La ville n’est accessible que par les voies fluviales. Les moyens les plus couramment utilisés pour y accéder sont, de Brazzaville à Mossaka par bateau, de Brazzaville à Oyo par route, ou par avion jusqu’à l’aéroport international d’Ollombo près d’Oyo, et de là sur la rivière Alima sur laquelle la navigation est entreprise d’Oyo à Mossaka, par pirogue motorisée sur une distance d’environ  280km. La ville est aussi accessible à travers l’aéroport  de classe C de Loukolela, plus proche mais après s’ensuit la navigation sur le fleuve Congo sur 45km. Elle constitue la partie la plus inondable du département suscité. Elle se situe dans la zone du climat subéquatorial avec une saison sèche qui s’étend de juin à septembre. Une saison des pluies d’octobre à début janvier, une petite saison sèche de janvier à mars, une petite saison des pluies d’avril à mai. La température, généralement, oscille entre 25 et 38 °C.

Mossaka se trouve à la confluence d’un réseau hydrographique exceptionnel composé par les cours d’eau (fleuves et ses affluents) que sont l’Oubangui, le fleuve Congo, la Likouala - Mossaka et ses affluents Kouyou,  Sangha, l’Alima, axe Ndeko, axe Bokosso.

Menacée longtemps par les inondations en période de crues notamment d’octobre à début janvier, Mossaka, « ville du poisson »,  est désormais sortie des eaux grâce à un vaste chantier de dragage lancé en 2007 par le gouvernement congolais. Les peines des temps passés, sont enfin rangées dans les annales de l’histoire.

En 2001, la ville a connu des crues exceptionnelles qui ont amené l’Etat congolais à diligenter une étude technique afin d’assurer un remblaiement durable des zones habitables.

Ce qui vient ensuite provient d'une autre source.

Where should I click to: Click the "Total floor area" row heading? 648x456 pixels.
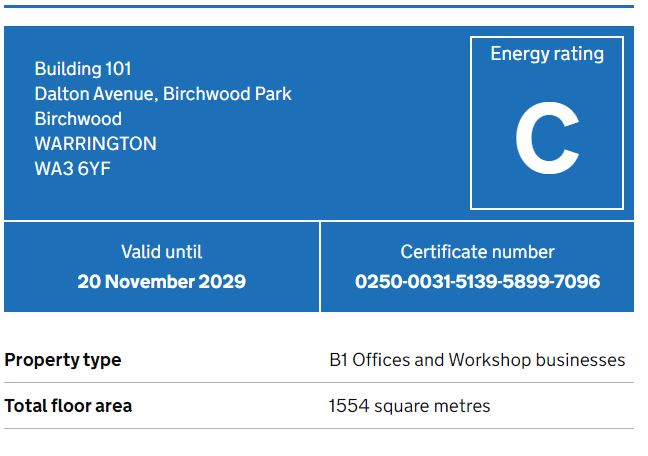(68, 406)
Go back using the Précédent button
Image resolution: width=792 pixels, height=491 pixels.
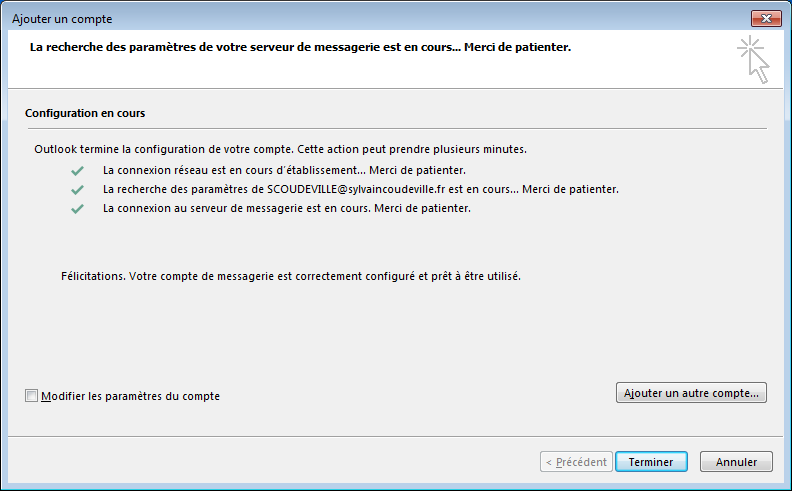(574, 462)
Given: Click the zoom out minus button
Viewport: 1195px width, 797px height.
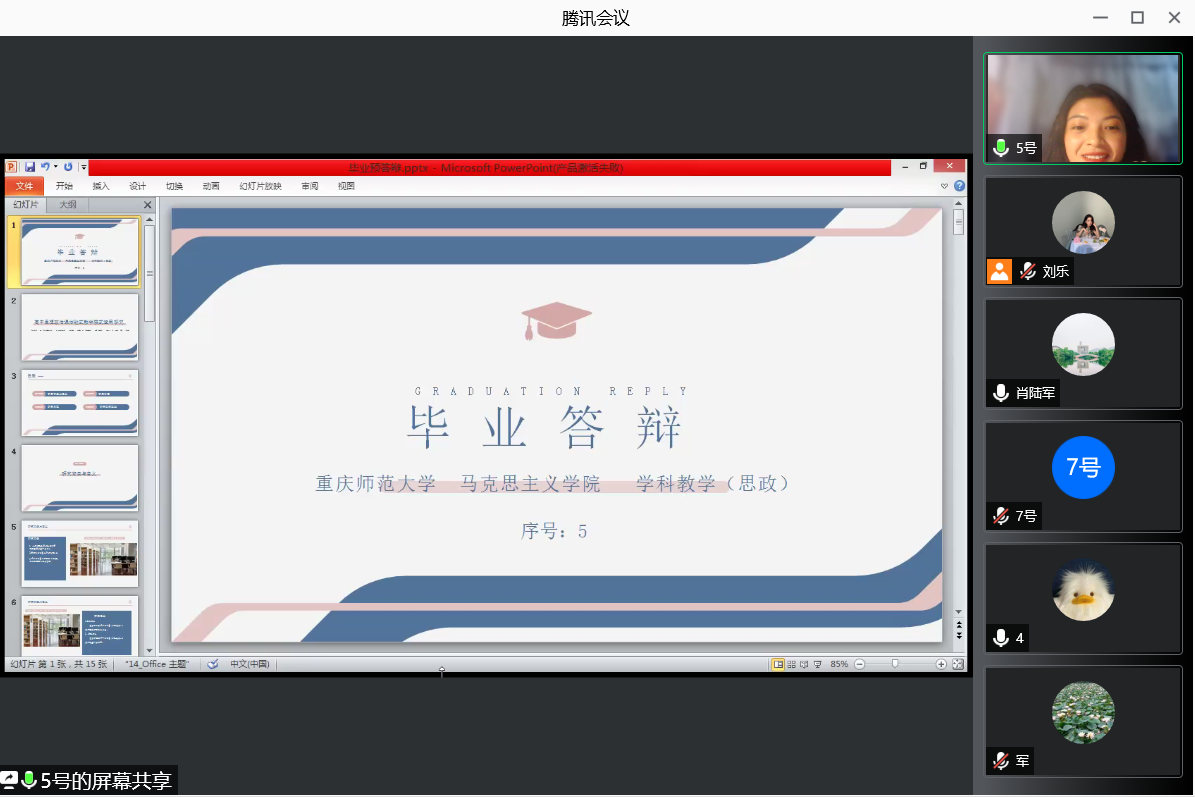Looking at the screenshot, I should click(859, 664).
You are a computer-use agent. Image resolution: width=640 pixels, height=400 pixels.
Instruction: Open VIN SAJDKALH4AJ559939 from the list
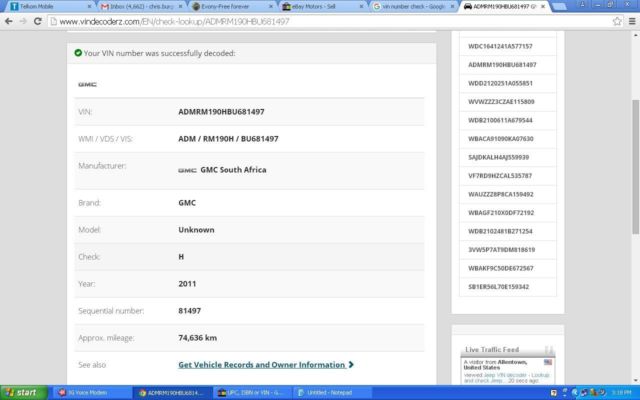coord(498,157)
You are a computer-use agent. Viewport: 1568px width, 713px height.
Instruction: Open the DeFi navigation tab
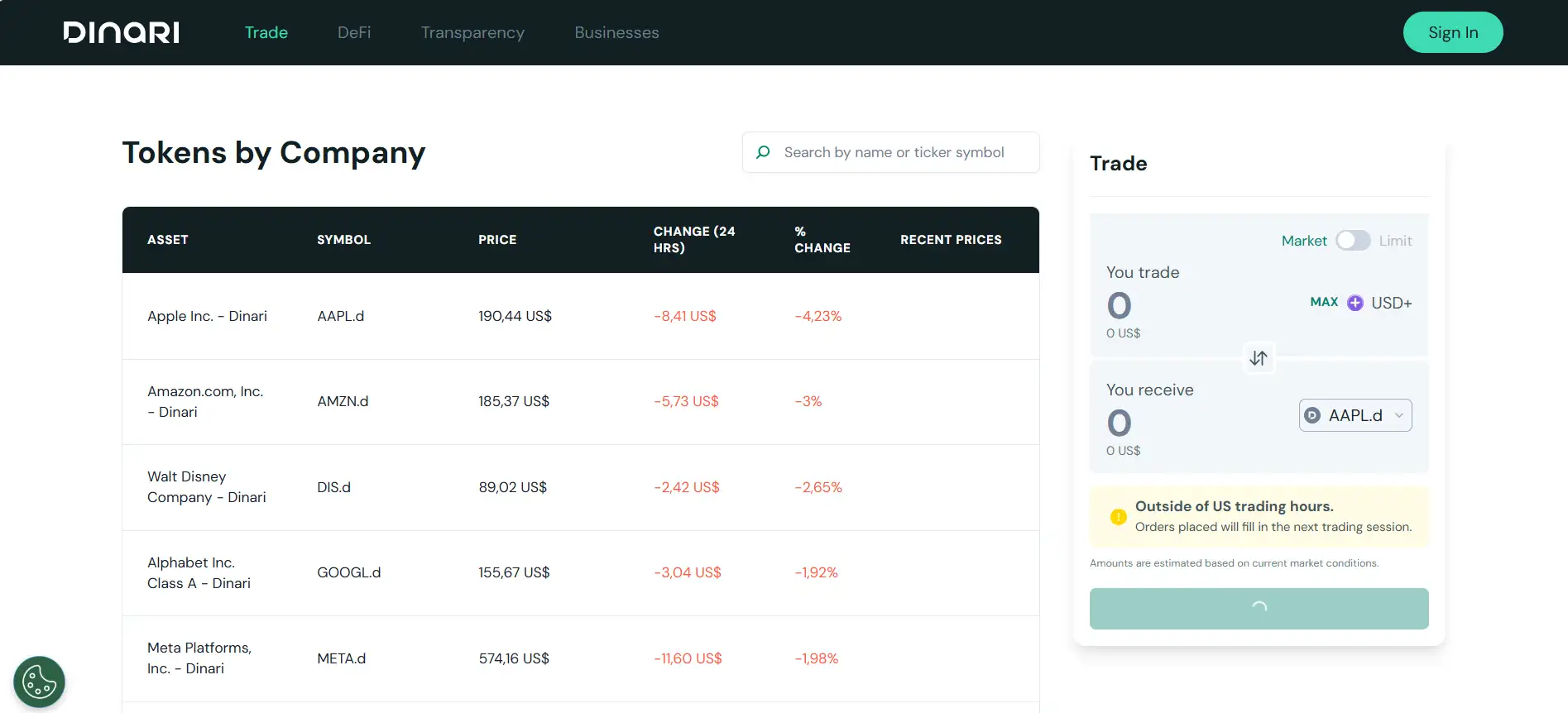pos(354,32)
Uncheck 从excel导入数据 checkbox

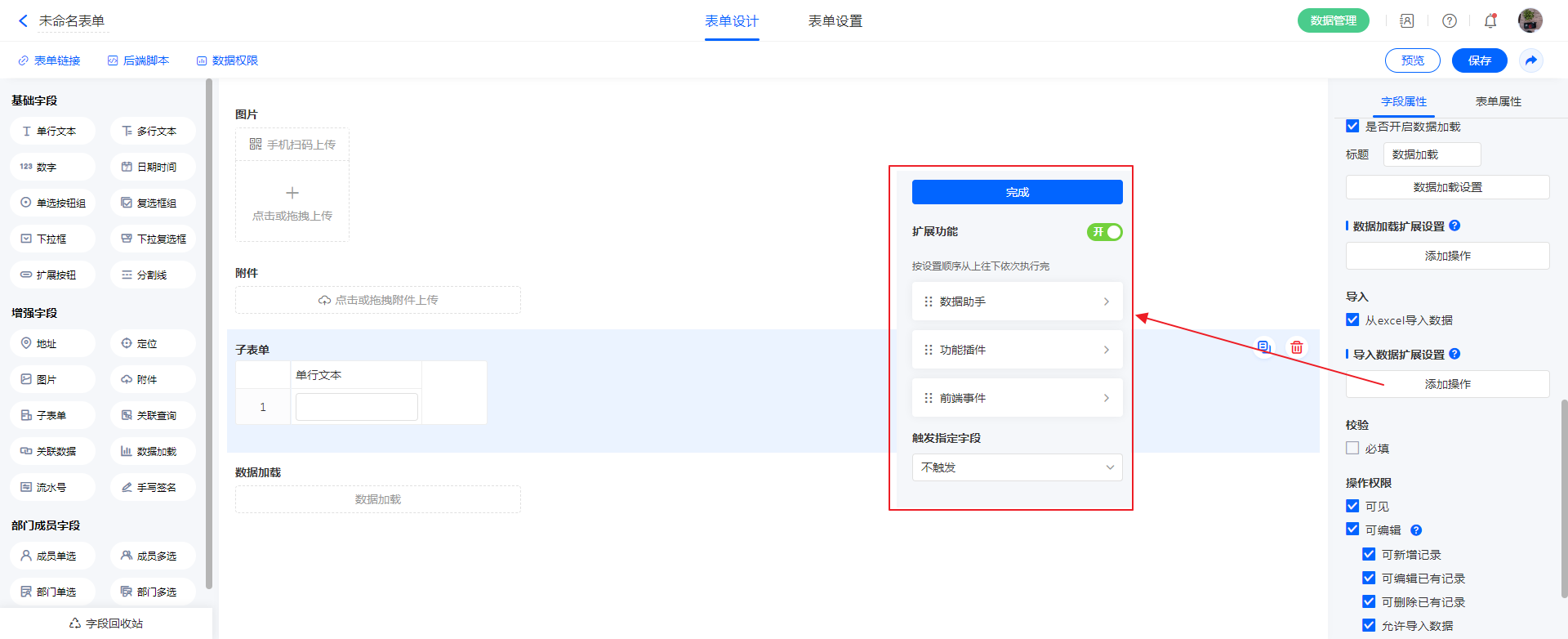pos(1352,320)
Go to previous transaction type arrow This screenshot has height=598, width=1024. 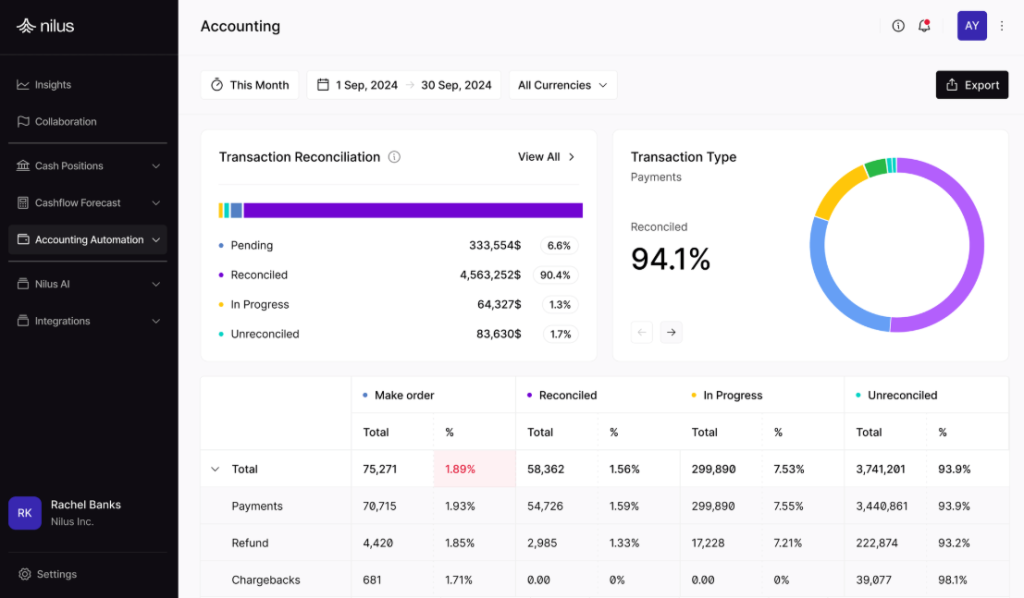(642, 332)
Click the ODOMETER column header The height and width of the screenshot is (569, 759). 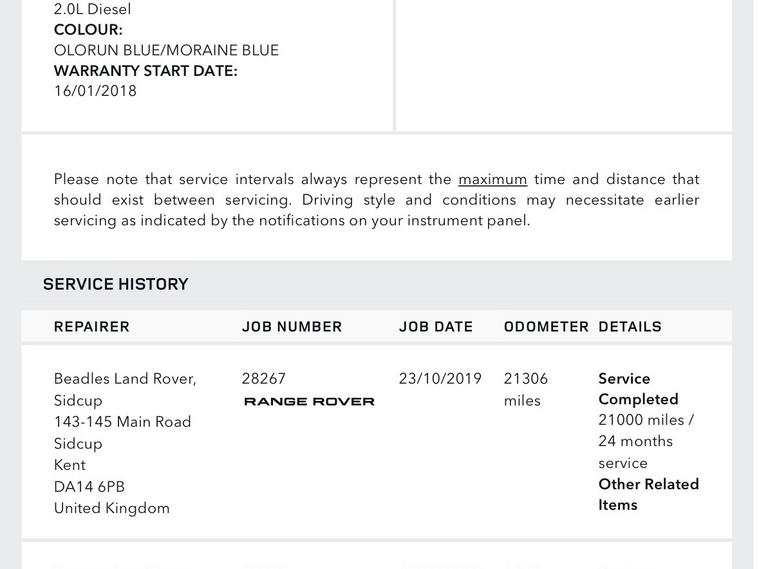(x=546, y=327)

Sur les 100 hectares habités, 75 ha étaient inondés pendant la période des hautes eaux, de novembre à janvier, et seulement 5 à 6 ha étaient épargnés. Les crues moyennes atteignaient le niveau de 6, 20 mètres, et les crues exceptionnelles arrivaient à la côte  de + 6, 50 mètres.

Le projet de dragage et de protection des berges de Mossaka qui s’est étendu de 2007 à 2012  pour un coût de près de 24 milliards de francs CFA a sorti Mossaka des eaux. Autrefois, circuler en pleine ville par pirogue par les citoyens de la ville, aller à l’école par ce même moyen pour les élèves, étaient des dures, longs et pénibles exercices pratiqués par les femmes, hommes, jeunes et enfants de cette ville en période des hautes eaux. Elle a causé d’énormes dégâts matériels et humains. Un simple et triste souvenir de nos jours. Parmi les quartiers les plus touchés, à l’époque, figuraient celui de Libelle (n°7) habité en majorité par les populations venus des localités périphériques de Mbandza, Sengolo, Bohoulou, Konda victimes des querelles claniques ;  le quartier Liberia, de son vrai nom Motendi, habité en grande partie par les Moyes venus de Makotipoko et les tékés d’Alima.

Des maisons en touilles font place aux maisons en tôles

Des maisons en tôles neuves flambent désormais dans toute la ville. Cette  sortie des eaux a donné à la population riveraine un autre style vie comme le témoigne un infirmier de la localité à la retraite. « Nous avons souffert et passé une bonne partie de notre vie dans les eaux. Ce que vient de réaliser le président Denis Sassou N’Guesso est incroyable à nos yeux. Marcher aujourd’hui sur du sable mouvant était jusqu’à 2005 un rêve. La population du quartier Libelle est très reconnaissante et fière du président. Nous  le soutenons dans sa vision de modernisation du  Congo. », a indiqué Boniface Legnoki qui pense même que d’ici à 2019, il sera très difficile de trouver des maisons en touilles.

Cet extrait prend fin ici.